Userscript for browsers that displays a stream’s language code like [EN] / [JA] / [ES] right in the Twitch UI. Works on channel preview cards in directories and on the channel page header itself. Two visual modes are available: a top‑right badge on the card or a right‑aligned suffix next to the streamer's username.
- Detects and shows the stream language (ISO‑like two‑letter codes and common locale variants).
- Two visual modes:
- suffix — small label aligned to the right of the streamer's username.
- badge — compact pill in the top‑right corner of a preview card.
- Works across SPA navigations (React router) and on initial load.
- Annotates both directory/browse cards and the channel header.
- Has several fallbacks when language cannot be determined from GQL.
- Install Tampermonkey (or another userscript manager).
- Install the script from one of the mirrors:
Open the script in your userscript manager and change the value of:
const VISUAL_MODE = 'suffix';
suffix - adds label next to the streamer's username.

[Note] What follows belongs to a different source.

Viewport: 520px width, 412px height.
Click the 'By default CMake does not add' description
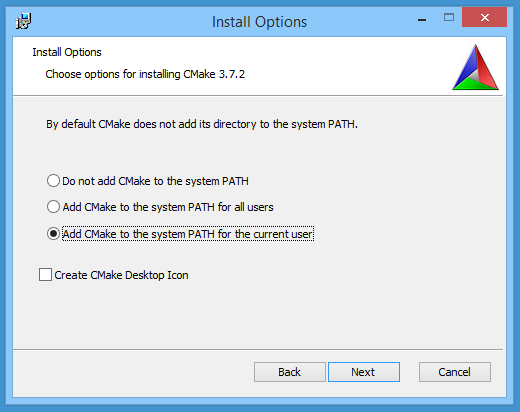tap(202, 124)

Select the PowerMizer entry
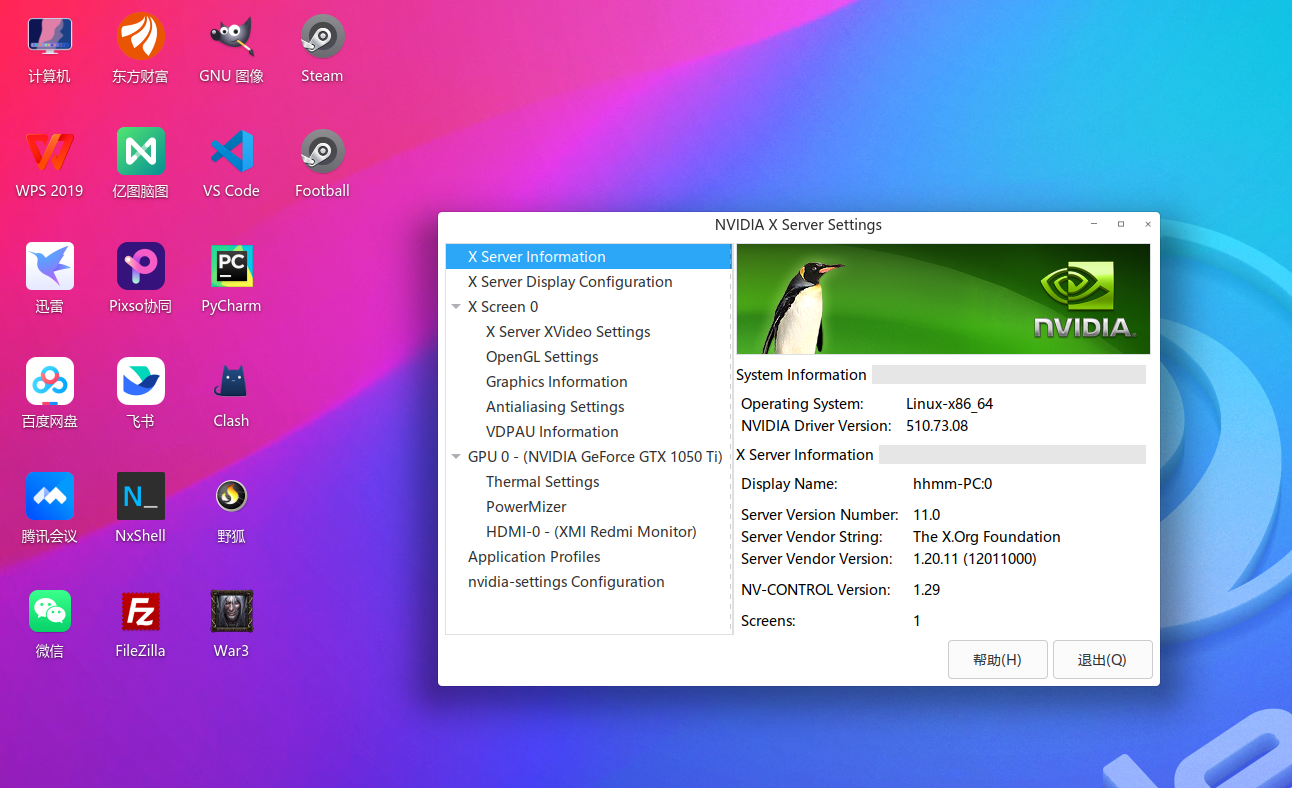[526, 507]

badge - adds small pill in the top-right corner of the preview card.
The script passively listens to Twitch’s SPA updates and XHR GQL responses, extracts language info from fields like broadcasterLanguage
, language
, and content tags, and maps localized tag names to ISO‑like codes when needed. It then annotates relevant DOM nodes as they appear.
In rare cases, you may see a [??] suffix — this happens when the stream has no language set in GQL and no recognizable custom tags to infer it from. This is a known issue and I’m exploring possible ways to improve detection; it may be resolved in future updates.